Activity: Repeat each entry in full, exactly.

Stored items:
■ ■ ■ ■ ■ ■ ■

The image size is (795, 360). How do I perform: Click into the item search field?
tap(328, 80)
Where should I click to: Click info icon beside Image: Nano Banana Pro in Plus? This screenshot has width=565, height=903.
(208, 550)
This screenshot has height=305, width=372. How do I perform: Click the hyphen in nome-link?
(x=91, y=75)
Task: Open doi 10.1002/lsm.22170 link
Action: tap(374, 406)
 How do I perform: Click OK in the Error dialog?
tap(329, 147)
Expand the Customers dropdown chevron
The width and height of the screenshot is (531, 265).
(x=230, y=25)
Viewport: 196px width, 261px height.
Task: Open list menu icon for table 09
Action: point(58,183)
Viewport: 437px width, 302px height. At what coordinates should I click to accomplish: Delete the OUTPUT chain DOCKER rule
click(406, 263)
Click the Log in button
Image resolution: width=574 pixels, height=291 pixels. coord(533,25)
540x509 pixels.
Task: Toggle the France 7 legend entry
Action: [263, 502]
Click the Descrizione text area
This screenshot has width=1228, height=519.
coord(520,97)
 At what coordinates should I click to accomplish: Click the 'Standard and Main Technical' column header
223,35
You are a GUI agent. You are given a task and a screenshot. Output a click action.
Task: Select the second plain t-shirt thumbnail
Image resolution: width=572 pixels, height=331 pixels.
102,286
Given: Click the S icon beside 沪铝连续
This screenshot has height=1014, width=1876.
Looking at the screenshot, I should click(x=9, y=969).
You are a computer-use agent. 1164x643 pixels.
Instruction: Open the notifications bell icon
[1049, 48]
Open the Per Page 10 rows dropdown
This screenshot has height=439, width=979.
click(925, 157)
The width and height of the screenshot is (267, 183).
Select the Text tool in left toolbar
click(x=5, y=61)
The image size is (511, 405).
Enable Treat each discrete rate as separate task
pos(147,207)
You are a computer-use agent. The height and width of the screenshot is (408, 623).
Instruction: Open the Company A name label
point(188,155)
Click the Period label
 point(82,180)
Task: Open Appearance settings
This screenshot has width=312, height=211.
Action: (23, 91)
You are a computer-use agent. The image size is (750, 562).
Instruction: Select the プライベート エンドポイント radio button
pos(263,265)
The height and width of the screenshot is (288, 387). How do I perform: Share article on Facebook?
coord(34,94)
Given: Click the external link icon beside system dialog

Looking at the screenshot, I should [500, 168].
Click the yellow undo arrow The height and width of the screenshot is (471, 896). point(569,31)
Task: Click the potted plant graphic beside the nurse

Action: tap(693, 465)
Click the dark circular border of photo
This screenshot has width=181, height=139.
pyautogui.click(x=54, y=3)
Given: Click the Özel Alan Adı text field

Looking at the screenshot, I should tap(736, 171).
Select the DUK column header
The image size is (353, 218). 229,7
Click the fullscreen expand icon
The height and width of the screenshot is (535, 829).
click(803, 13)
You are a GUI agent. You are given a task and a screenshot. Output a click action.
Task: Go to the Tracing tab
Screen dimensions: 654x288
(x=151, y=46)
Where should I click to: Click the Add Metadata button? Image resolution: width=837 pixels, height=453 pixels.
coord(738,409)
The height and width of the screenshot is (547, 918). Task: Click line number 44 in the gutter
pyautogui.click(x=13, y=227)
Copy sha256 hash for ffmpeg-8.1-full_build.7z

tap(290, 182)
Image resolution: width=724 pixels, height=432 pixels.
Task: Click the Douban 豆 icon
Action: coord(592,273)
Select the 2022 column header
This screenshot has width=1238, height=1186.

■ ■ ■ ■ ■ ■ ■

Reply:
The image size is (795, 360). How do I perform: Click into the item search field?
tap(328, 80)
Where should I click to: Click info icon beside Image: Nano Banana Pro in Plus? This screenshot has width=565, height=903.
(208, 550)
This screenshot has height=305, width=372. How do I perform: Click the hyphen in nome-link?
(x=91, y=75)
Task: Open doi 10.1002/lsm.22170 link
Action: tap(374, 406)
 How do I perform: Click OK in the Error dialog?
tap(329, 147)
Expand the Customers dropdown chevron
The width and height of the screenshot is (531, 265).
(x=230, y=25)
Viewport: 196px width, 261px height.
Task: Open list menu icon for table 09
Action: point(58,183)
Viewport: 437px width, 302px height. At what coordinates should I click to accomplish: Delete the OUTPUT chain DOCKER rule
click(406, 263)
Click the Log in button
Image resolution: width=574 pixels, height=291 pixels. coord(533,25)
540x509 pixels.
Task: Toggle the France 7 legend entry
Action: [263, 502]
Click the Descrizione text area
This screenshot has width=1228, height=519.
coord(520,97)
 At what coordinates should I click to accomplish: Click the 'Standard and Main Technical' column header
223,35
You are a GUI agent. You are given a task and a screenshot. Output a click action.
Task: Select the second plain t-shirt thumbnail
Image resolution: width=572 pixels, height=331 pixels.
102,286
Given: Click the S icon beside 沪铝连续
This screenshot has height=1014, width=1876.
Looking at the screenshot, I should click(x=9, y=969).
You are a computer-use agent. 1164x643 pixels.
Instruction: Open the notifications bell icon
[1049, 48]
Open the Per Page 10 rows dropdown
This screenshot has height=439, width=979.
click(925, 157)
The width and height of the screenshot is (267, 183).
Select the Text tool in left toolbar
click(x=5, y=61)
The image size is (511, 405).
Enable Treat each discrete rate as separate task
pos(147,207)
You are a computer-use agent. The height and width of the screenshot is (408, 623).
Instruction: Open the Company A name label
point(188,155)
Click the Period label
 point(82,180)
Task: Open Appearance settings
This screenshot has width=312, height=211.
Action: (23, 91)
You are a computer-use agent. The image size is (750, 562).
Instruction: Select the プライベート エンドポイント radio button
pos(263,265)
The height and width of the screenshot is (288, 387). How do I perform: Share article on Facebook?
coord(34,94)
Given: Click the external link icon beside system dialog

Looking at the screenshot, I should [500, 168].
Click the yellow undo arrow The height and width of the screenshot is (471, 896). point(569,31)
Task: Click the potted plant graphic beside the nurse

Action: tap(693, 465)
Click the dark circular border of photo
This screenshot has width=181, height=139.
pyautogui.click(x=54, y=3)
Given: Click the Özel Alan Adı text field

Looking at the screenshot, I should tap(736, 171).
Select the DUK column header
The image size is (353, 218). 229,7
Click the fullscreen expand icon
The height and width of the screenshot is (535, 829).
click(803, 13)
You are a GUI agent. You are given a task and a screenshot. Output a click action.
Task: Go to the Tracing tab
Screen dimensions: 654x288
(x=151, y=46)
Where should I click to: Click the Add Metadata button? Image resolution: width=837 pixels, height=453 pixels.
coord(738,409)
The height and width of the screenshot is (547, 918). Task: Click line number 44 in the gutter
pyautogui.click(x=13, y=227)
Copy sha256 hash for ffmpeg-8.1-full_build.7z

tap(290, 182)
Image resolution: width=724 pixels, height=432 pixels.
Task: Click the Douban 豆 icon
Action: coord(592,273)
Select the 2022 column header
This screenshot has width=1238, height=1186.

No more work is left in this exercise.